Z Wikiźródeł, wolnej biblioteki
Ta strona została przepisana.



4.
CZARNE SKRZYDŁA

Los sprzyjał sztygarowi Stasiakowi: gdy ludzie na nadszybiu zobaczyli przeciętego trupa sygnalisty, byliby... Sztygar Stasiak miał jednak szczęście: wyjazd klaty szybowej ze zmiażdżonym Dusiem nastąpił w chwili, w której buknęła z daleka trąbka erazmowskiego auta. Sygnał ten znali wszyscy.
Światła wozu przeleciały oślepiającą jasnością po śniegach dookolnych. Fakt wiadomy niezbicie, nadjeżdża ktoś z dyrekcji!
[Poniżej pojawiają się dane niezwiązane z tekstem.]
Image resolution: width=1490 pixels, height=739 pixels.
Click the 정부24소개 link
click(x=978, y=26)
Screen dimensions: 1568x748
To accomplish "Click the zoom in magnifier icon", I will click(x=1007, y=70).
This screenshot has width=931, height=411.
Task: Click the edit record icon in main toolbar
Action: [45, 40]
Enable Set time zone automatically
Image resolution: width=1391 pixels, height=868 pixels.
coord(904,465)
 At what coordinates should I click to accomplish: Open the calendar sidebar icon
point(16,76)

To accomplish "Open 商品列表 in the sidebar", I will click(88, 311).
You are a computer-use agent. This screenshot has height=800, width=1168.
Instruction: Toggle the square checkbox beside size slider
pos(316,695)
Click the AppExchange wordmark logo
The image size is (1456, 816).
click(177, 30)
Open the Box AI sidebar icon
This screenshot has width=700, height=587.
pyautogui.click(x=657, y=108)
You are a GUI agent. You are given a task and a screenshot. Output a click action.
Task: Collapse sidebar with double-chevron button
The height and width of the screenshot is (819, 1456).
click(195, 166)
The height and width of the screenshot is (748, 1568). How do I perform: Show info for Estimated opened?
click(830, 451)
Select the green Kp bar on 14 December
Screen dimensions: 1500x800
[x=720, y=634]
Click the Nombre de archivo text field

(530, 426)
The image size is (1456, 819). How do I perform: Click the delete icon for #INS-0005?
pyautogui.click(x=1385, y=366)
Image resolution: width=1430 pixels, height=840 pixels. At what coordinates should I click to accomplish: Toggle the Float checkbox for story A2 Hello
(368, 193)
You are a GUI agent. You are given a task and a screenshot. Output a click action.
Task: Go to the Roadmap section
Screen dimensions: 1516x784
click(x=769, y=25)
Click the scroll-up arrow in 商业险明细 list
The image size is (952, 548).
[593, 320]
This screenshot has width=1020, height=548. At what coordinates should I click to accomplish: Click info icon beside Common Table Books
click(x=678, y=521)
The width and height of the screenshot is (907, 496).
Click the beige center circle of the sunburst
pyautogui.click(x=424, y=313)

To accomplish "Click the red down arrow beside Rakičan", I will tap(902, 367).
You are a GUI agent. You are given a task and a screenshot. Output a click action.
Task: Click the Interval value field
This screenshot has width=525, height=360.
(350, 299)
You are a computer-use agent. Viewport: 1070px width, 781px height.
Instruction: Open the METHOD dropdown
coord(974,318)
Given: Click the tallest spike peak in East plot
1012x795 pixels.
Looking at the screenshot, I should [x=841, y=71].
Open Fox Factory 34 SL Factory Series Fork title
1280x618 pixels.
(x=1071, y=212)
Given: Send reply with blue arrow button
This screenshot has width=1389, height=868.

Sypnęli się od szybu w stronę wielkich lamp acetylenu. Droga dla aut mogła być tylko jedna, główną bramą, przez zwały węgla, obok oświetlonego wyraźnie podnośnika, obok szybu powietrznego, wzdłuż gmachu łaźni a stąd prosto na plac, do Zarządu.
Lecieli z wszystkich stron przez śniegi. Widzieli jak osoba dyrekcji pochyliła się naprzód ku szoferowi.
Przepłoszyło Kostrynia nie to nawet, że od zwałów nadszybia i podnośnika pędzili za nim. Lecz że następowali drogę.